Laws such as the Uniform Civil Code and the Population Control Bill are coming.
Collectively they are designed to weed out illegal immigrants, and begin to
significantly raise the per capita income of this country.
Lakhs of crores of
rupees are going into the creation and upgradation of infrastructure and the
railways. Despite setbacks suffered by
the economy mainly due to fiscal profligacy and loan defaults originating from
the 10 UPA years, India has become a nearly $ 3 trillion economy in absolute
terms. It is now the 5th largest economy in the world.
India has overtaken
France and Britain during the BJP’s watch already, and is determined to power
on to $5 trillion in GDP. That this too is likely to be powered by the services
sector, already accounting for 60%, as opposed to the more traditional markers of the economy, is the shape of a new
vibrancy that cannot be dominated by a slowing global economy.
Absolute poverty too has
declined drastically over the last six years. The armed forces are being
modernised and supported like never before, and the foreign policy of the
country has become effectively nationalist and India first without demur or
apology. Manufacturing under Make in India is showing results in defence
manufacturing, steel, and electronics. Space technology, developments in
science and communications put to practical use, clean energy, sanitation,
education, health, are all delivering results.

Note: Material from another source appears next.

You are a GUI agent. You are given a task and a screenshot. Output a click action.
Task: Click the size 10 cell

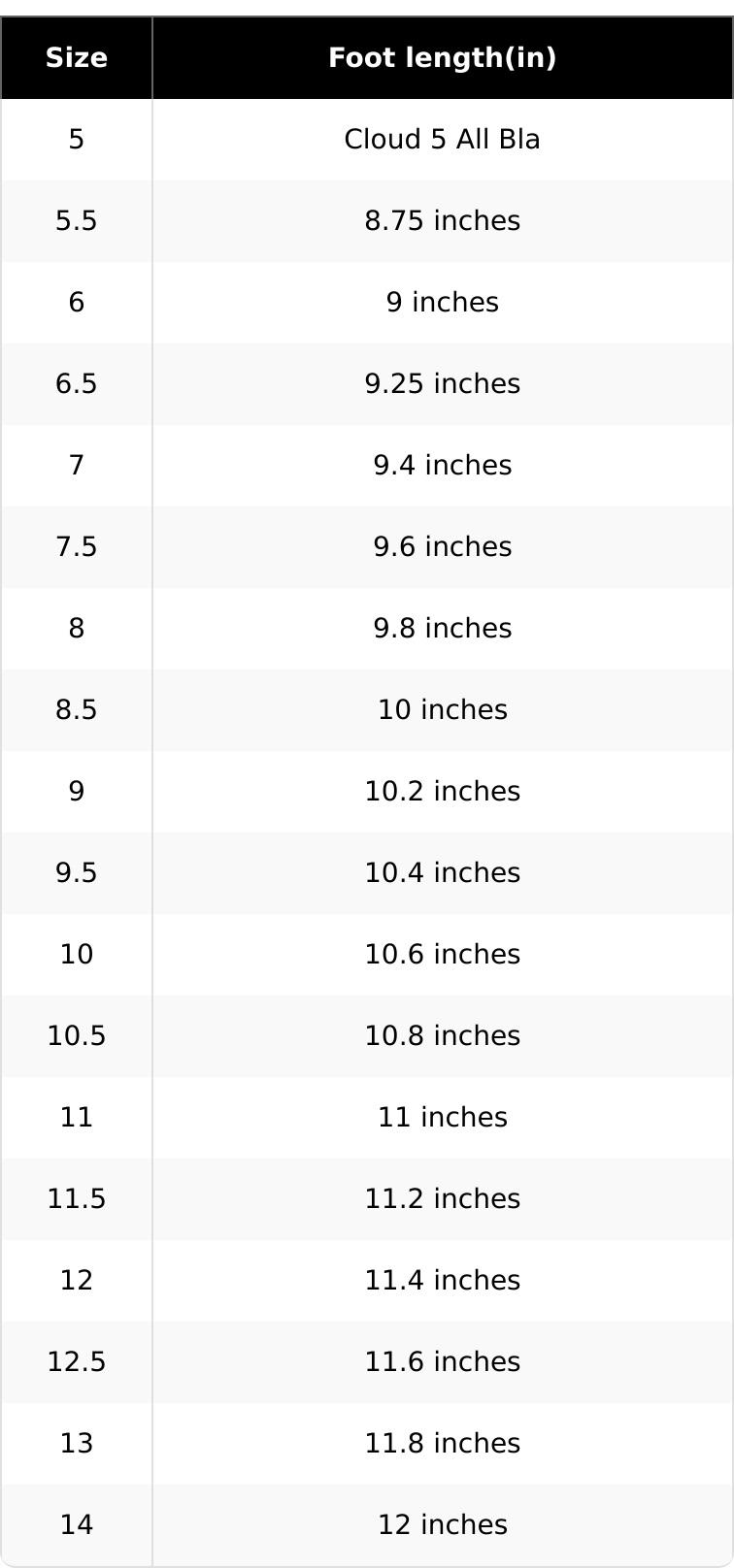coord(77,955)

International diplomacy is now working markedly in India’s favour with
old allies and new.
National icons, long
ignored by the Congress, are being honoured at last, and there is a concerted
effort to promote a wider study of India’s history and vedic heritage, reaching
out considerably beyond the Mughals.
All this put together is
making the old political model of socialism, welfarism, minority appeasement
and economic profligacy obsolete. The tendency to call freebies a tool of
progress and equity plays with the truth.
This government too does
much for the poor, but it is largely by way of providing enablers that promote
growth. It has also plugged the leakages that have prevented the largesse from
reaching its intended recipients. To turn this on its ear without regard to
revenue generation is a formula for economic disaster.
By 2024, when the next
general elections are due, many of the economic benefits of the Modi doctrine
of infrastructure driven growth will be evident. In addition, there will be quite
an array of Hindutva successes. Some driven by new legislation designed to curb
the false secularism of the past. Others via transformation of places like
Jammu, Kashmir, Ladakh, Ayodhya, Varanasi and the North East. The architecture
of the seat of the central government too is expected to be transformed by then.
Even if the coalition of
opposition parties is able to unseat this government in 2024, it will have
little choice but to build on all that has been changed.
Narendra Modi and his
government will have left its mark on history for all the world to see. And the
most notable aspect of it will be the righting of the wrongs done to the Hindu
majority.
Epoch- making tenures
cannot be wished away. When the late conservative prime minister of Britain Margaret
Thatcher took over, Britain was largely but not entirely done with the tensions
of religious enmity. It had dominated
matters for centuries since Henry VIII broke away from Rome. Thatcher was
prime minister from 1979-1990 and was initially confronted with a failing
economy.
There were muscular trade unions nurtured by a
post WWII Labour Party in every sphere except the armed forces. Quite a few
loss-making government owned enterprises and services, also bitten by the
socialist bug, dotted the sceptred isle.
Thatcher, described not
only as the Iron Lady, but in possession of the “lips of Marilyn Monroe and the
eyes of Caligula”, knew what she had to do. She set about resolutely
privatising utilities, deregulating the financial sector, the national airline,
and anything else she could turn away from government control. She closed down
loss-making coal mines. She took subsidies off the railways, the tube and the
buses. She stood up to the European Union and its many one-sided dictates. She
made common cause with Britain’s staunchest ally, the United States, then run
by Ronald Reagan as President. She persuaded President Gorbachev to reform the
USSR, leading, unfortunately for it, to its break-up. She promoted private
ownership of property. She won the Falklands War.
Thatcher ran into a
clamour of protests from the old order. Apart from marches and leftist
jamborees, there were Gandhian fasts and the Irish Liberation Army (IRA) tools
of the hunger-strike and the bomb. People died starving themselves, but Thatcher
did not relent. The IRA even tried to kill her at Brighton in 1984, with a bomb
that demolished part of the very hotel suite she was staying in.
Today, it is clear that
Margaret Thatcher broke the back of the old mass- entitlement ridden Britain,
at least for a time, and certainly reduced the extent of government welfarism
for good.
But, in 2020, it can be
seen that a lot of the socialism has crept back despite her eleven years in
power. Today, the Brexit achieved Britain, limping once again from lack of
economic dynamism and joblessness, is in some danger of breaking up.
There is confusion in
the air with radical Islamism exploiting the liberal political ethos to try and
establish a formal hold on Muslim majority buroughs in London and elsewhere.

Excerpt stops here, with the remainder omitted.